In evolutionary branch II viruses, although their overall genome sequence is homogenous to 2019-nCoV, there have been no reports of viruses belonging to that branch using ACE2 to enter the receptor.
Therefore, this study not only highlights the key role of RBM in determining the specificity of entering the receptor, but also raises an interesting question about how the homologous strain of beta-coronavirus can alter the tendency through mutations such as insertion, deletion, or recombination in RBM.
Notably, the team also found that 2019-nCoV had a unique four amino acid insertions (681-PRRA-684) in the S protein or nucleotide position 23619-23632.
Interestingly, this insertion (PRRA) in the S protein of the 2019-nCoV above creates a potential cutting site RRAR for the mammalian Flynn protease protein.

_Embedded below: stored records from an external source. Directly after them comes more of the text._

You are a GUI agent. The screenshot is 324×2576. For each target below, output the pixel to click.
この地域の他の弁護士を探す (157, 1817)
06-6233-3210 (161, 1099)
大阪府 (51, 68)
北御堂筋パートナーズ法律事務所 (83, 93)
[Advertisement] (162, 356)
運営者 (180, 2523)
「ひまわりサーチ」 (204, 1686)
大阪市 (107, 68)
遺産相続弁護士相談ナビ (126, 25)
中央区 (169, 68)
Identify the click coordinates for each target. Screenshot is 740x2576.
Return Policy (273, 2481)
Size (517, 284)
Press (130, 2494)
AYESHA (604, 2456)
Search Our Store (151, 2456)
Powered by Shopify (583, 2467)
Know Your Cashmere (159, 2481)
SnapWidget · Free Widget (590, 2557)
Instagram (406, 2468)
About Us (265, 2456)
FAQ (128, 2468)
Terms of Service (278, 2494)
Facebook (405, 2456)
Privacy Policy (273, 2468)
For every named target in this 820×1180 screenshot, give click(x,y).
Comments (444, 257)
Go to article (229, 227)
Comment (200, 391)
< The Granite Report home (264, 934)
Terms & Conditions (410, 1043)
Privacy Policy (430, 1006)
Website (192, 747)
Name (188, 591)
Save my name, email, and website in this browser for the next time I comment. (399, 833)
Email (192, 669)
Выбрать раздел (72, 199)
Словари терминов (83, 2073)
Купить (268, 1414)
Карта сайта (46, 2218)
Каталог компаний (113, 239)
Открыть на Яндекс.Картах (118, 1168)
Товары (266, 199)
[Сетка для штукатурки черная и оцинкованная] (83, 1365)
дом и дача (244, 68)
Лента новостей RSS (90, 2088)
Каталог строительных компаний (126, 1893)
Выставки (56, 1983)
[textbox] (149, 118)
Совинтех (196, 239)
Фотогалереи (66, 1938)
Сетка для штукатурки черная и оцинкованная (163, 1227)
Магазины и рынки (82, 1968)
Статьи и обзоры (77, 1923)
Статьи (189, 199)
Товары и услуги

To understand the uniqueness of this insertion, the team used SARS-CoV strains from humans, cats and bats to make sequence comparisons. They found that the insertion was unique to 2019-nCoV. When compared with other members of the coronavirus family, the researchers found that similar insertions between s1 and S2 domains of the S protein were also identified.
Previous studies have shown that the virus may have protease lysis, which triggers the fusion of virus-cell membranes. This flexibility of initiation and trigger fusion mechanism greatly regulates the pathogenicity and tendency of different coronaviruses.
However, this protease cracking has not been detected previously in SARS-CoV. The introduction of an enzyme cutting point in SARS-CoV leads to the cracking of the S protein and enhances membrane fusion activity. In addition, the introduction of a lysis S protein into the SARS-CoV pseudovirus also allows it to enter the host cell directly.
Based on previous sequencing and structural analysis, the 2019-nCoV S protein is predicted to interact with ACE2 receptors, triggering fusion with the host cell membrane and triggering infection. Therefore, mutations or insertions that cause S1-S2 sub-bases to change can significantly affect viral infections.
The team speculated that the insertion of PRRA could cause the S protein to crack, triggering a viral fusion event.
While the exact mechanisms that lead to such high infection rates are still to be studied, the team believes their data show that RBD recombination, S1 and S2 domain insertion of unique Flynn enzyme cut points or TMPRSS2 enzyme cut points may explain why this emerging virus and other SARS, MERS-related beta-coronaviruses are significantly more contagious than compared to.